These people are not Christians. That needs to be said simply and clearly. One of the things that those who oppose same-sex marriage often state is the truth that merely stating something doesn’t make it so. On this principle, they are correct; but it probably applies to them more than it does to anything they say. The mere fact that people like this call themselves Christian doesn’t make them followers of Jesus. The mere fact that they claim to be “bible-based” or “God fearing” doesn’t make them people of faith, people of love, people of charity. Jesus told us to love our enemies, to forgive those who persecute us. Their version of “Christianity” has little room for love or forgiveness, so filled is it with self-righteousness, intolerance, and even hatred of every modern-day Samaritan.

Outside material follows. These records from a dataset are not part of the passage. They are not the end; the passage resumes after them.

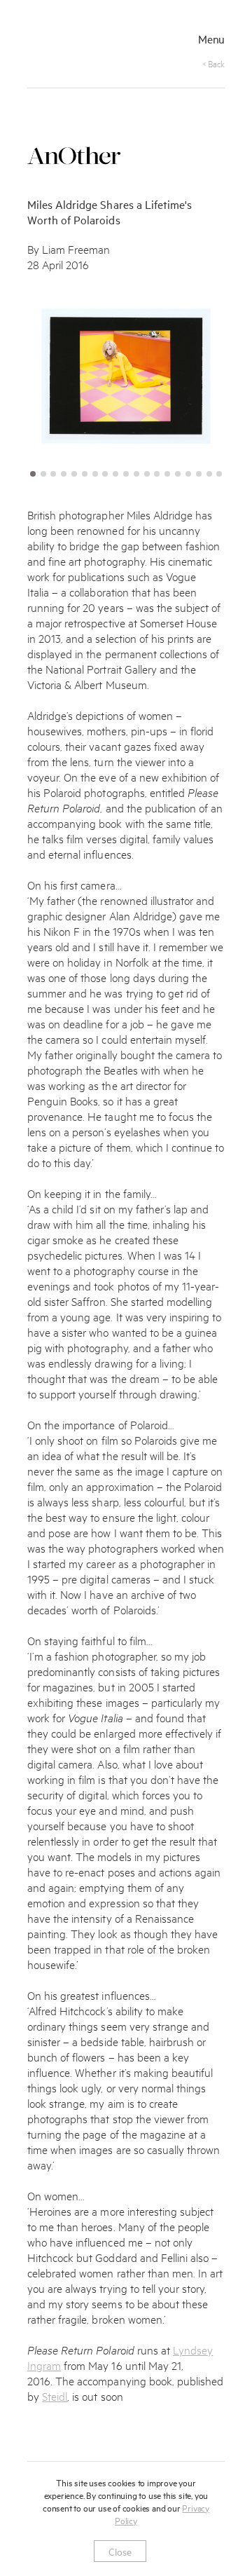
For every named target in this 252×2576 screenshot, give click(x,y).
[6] (85, 474)
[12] (147, 474)
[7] (95, 474)
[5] (74, 474)
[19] (219, 474)
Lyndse (190, 2349)
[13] (157, 474)
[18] (209, 474)
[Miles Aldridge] (81, 40)
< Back (213, 63)
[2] (43, 474)
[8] (105, 474)
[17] (199, 474)
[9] (115, 474)
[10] (126, 474)
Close (120, 2551)
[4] (63, 474)
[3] (53, 474)
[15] (178, 474)
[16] (188, 474)
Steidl (54, 2395)
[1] (33, 474)
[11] (136, 474)
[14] (167, 474)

There’s a current country-music song getting some radio airtime by a singer named Josh Thompson. This mean-spirited guy has a song entitled, Way out Here. The song starts with these words:
“Our houses are protected
By the good Lord and a gun
And you might meet ’em both
If you show up here not welcome, son.”
How is it that in America — and in particular, the American South — people have so twisted and perverted Christianity that someone could even think of such lyrics, let alone record them and have that song well-received by so many? What about the message of Jesus of Nazareth do they not get? How can they possibly reconcile a perspective which threatens murder simply because someone is different or “not welcome,” with a supposed belief in “the good Lord”?
If these people are unable to see the face of Jesus in the stranger at their door, is it any wonder they can’t see the face of Jesus in the foreigner, the gay man, the lesbian, the illegal immigrant, the Jew, the Muslim, the black President, or even “the enemy”?